SOURCE PASSAGE
* * * * *
I will probably use the H2O2 method, but I will try to avoid AlgaeFix. H2O2 method seems ok if well executed. Thanks *greaser*.

I will also probably use the bleach on some plants. Anubias are stuck to the mopani wood, so I can get the wood out and bleach the entire thing. I have to check if it affects the roots, though, before dumping everything into the bleach mix.


----------



## Little Soprano (Mar 13, 2014)

For the algae on the glass, I've found that "personally" bladder snails are absolutely wonderful for it. I got some hitchhikers in on some moss and I hate their eggs, but they have out performed my nerites by a mile. I also dropped my lighting on my 40 gal (which is my algae farm practically) to 6 hours a day and noticed a BIG difference in just about every type of algae that was in there. Now I'm currently working on making stilts for it so it sits up a few inches above the glass.


----------



## MadRiverPat (May 3, 2013)

I have to agree with chad above. This sounds like nutrient deficiency. You are pumping in co2 and have high light which is driving the plant to grow faster but your limiting factor is ferts. You might have seen the pearling and growth after the low light because there was a sufficient buildup of ferts at that point. Nerites will help but aren't going to solve the problem. You need to get to the source of the problem.


Sent from my iPhone using Tapatalk


----------



## Raymond S. (Dec 29, 2012)

If you would drop those bulbs to 13W kind it will clear up without using chemicals.
You could always change two of them back to the 27W ones later when the plants are gowing well.
* * * * *
DATA EXCERPT

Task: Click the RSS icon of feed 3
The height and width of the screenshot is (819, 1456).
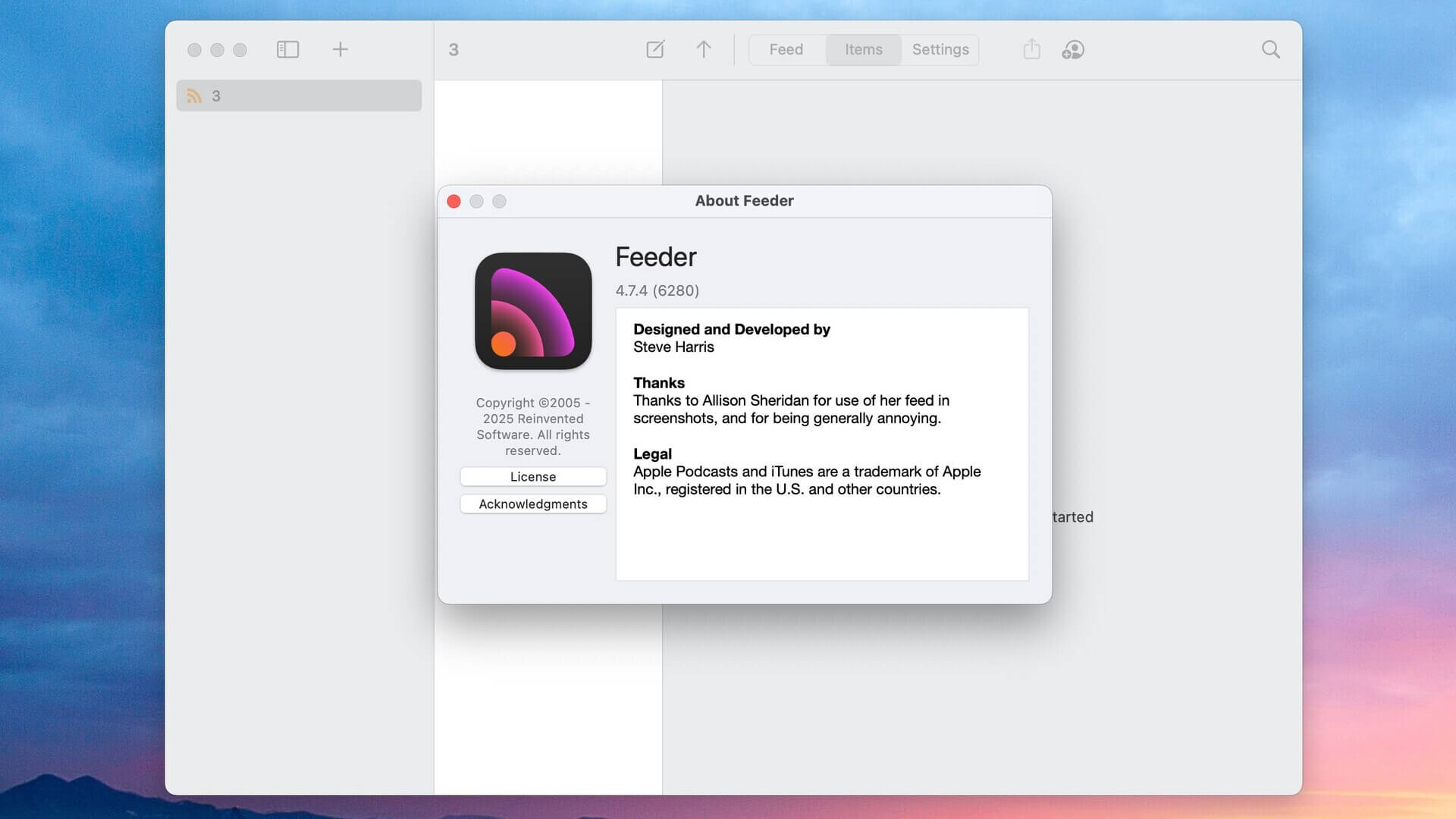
* * * * *
TO BE DONE
According to the aquarium forum thread, why does the post dated May 3, 2013 treat ferts as the limiting factor? Answer in one to three sentences. The lines that come after the aquarium forum thread stand apart from it as separate material.

TASK RESULT
CO2 is being pumped in and the light is high, so the plant is being driven to grow faster. Under those conditions, the ferts are what limit it.